Summarizing the input from UX (primarily my own opinion): Styles are supposed to be static. Text body, for example, consists of a number of properties such as 12pt, normal weight, no indentation, 0.5 cm spacing etc. Those properties do neither change frequently nor alone. Having UNO commands mean to quickly access it on-the-fly, which is the opposite.
However, there is also support for the idea in the design team. It's close to the request to get rid of direct formatting and to apply a certain character style with making a section bold, or to modify the paragraph style for other properties. Saying that I'm aware that the request is about a styles toolbar with separate commands. But in the end I guess most users will not understand the duplication.
I generally support the idea.
The most important factor that makes direct formatting that popular is thet using it is *easy*. Thus, people who (unkowingly?) disregard the power of styles, argue that it doesn't worth the effort (and later, when they have created enough formatted content, they can't even evaluate what they miss now).
Reasoning like "styles are supposed to be static" concentrates on thoughtful approach to styles, that values organized way of working on documents. That is fine and all, but that is not the only approach in existence.
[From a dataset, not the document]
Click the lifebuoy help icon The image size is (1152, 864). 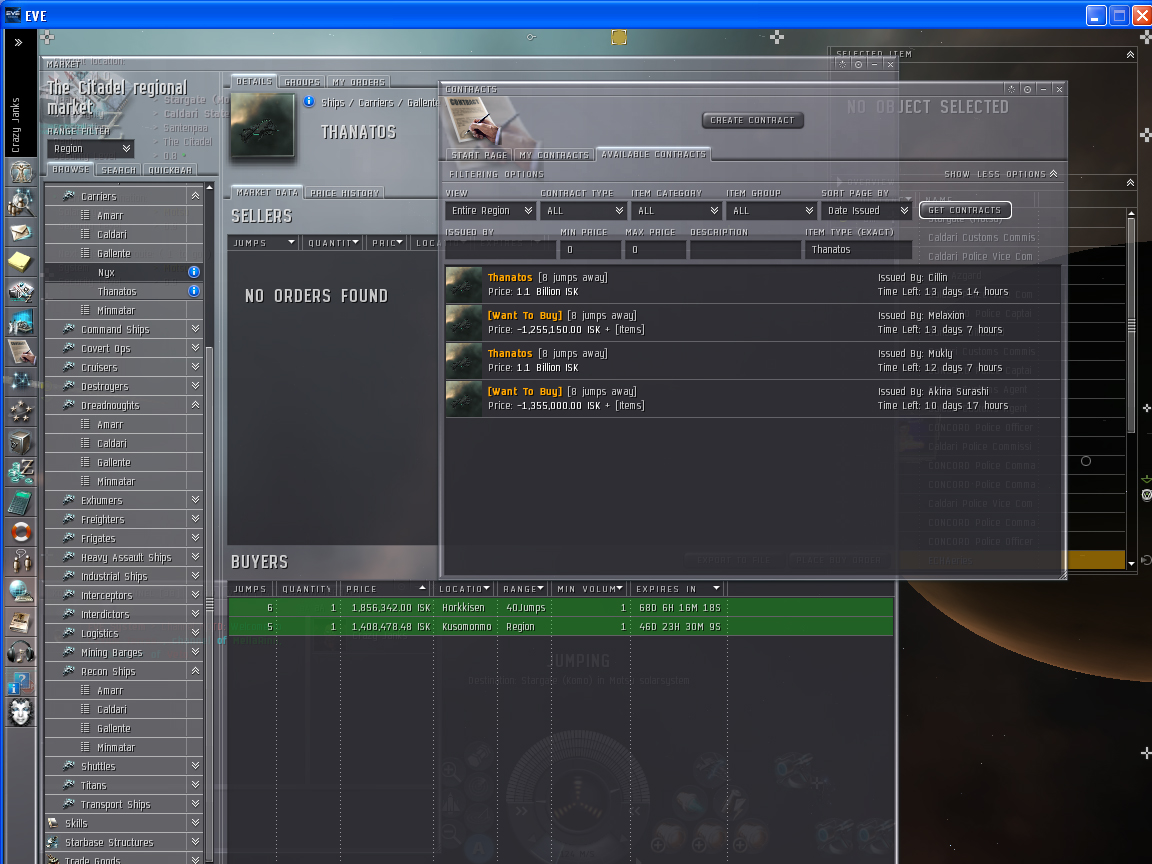[x=21, y=532]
And only making tools convenient for that workflow inevitably leaves out other workflows, forcing anyone with "chaotic" approach to use direct formatting, while everyone around would look at that and say "you do that wrong! you need to use styles!!!11".
So yes, *if* working with styles is *only* possible in that structured way, and providing another way of working with styles would impact organized users in a negative way, then yes, by no means provide easy styling tools to other workflows. But is that so? Maybe we just didn't try enough?
I could envision a switch which would turn all existing direct formatting commands into style modifying actions (by internally executing the new UNO commands), so that there were no duplicating commands in UI; with some easy-to-use tool to create new style (like possibility to edit the style name in style boxes, with a tiny plus button, so that one could not enter into style dialogs for that). At any rate, the idea offers possibilities IMO.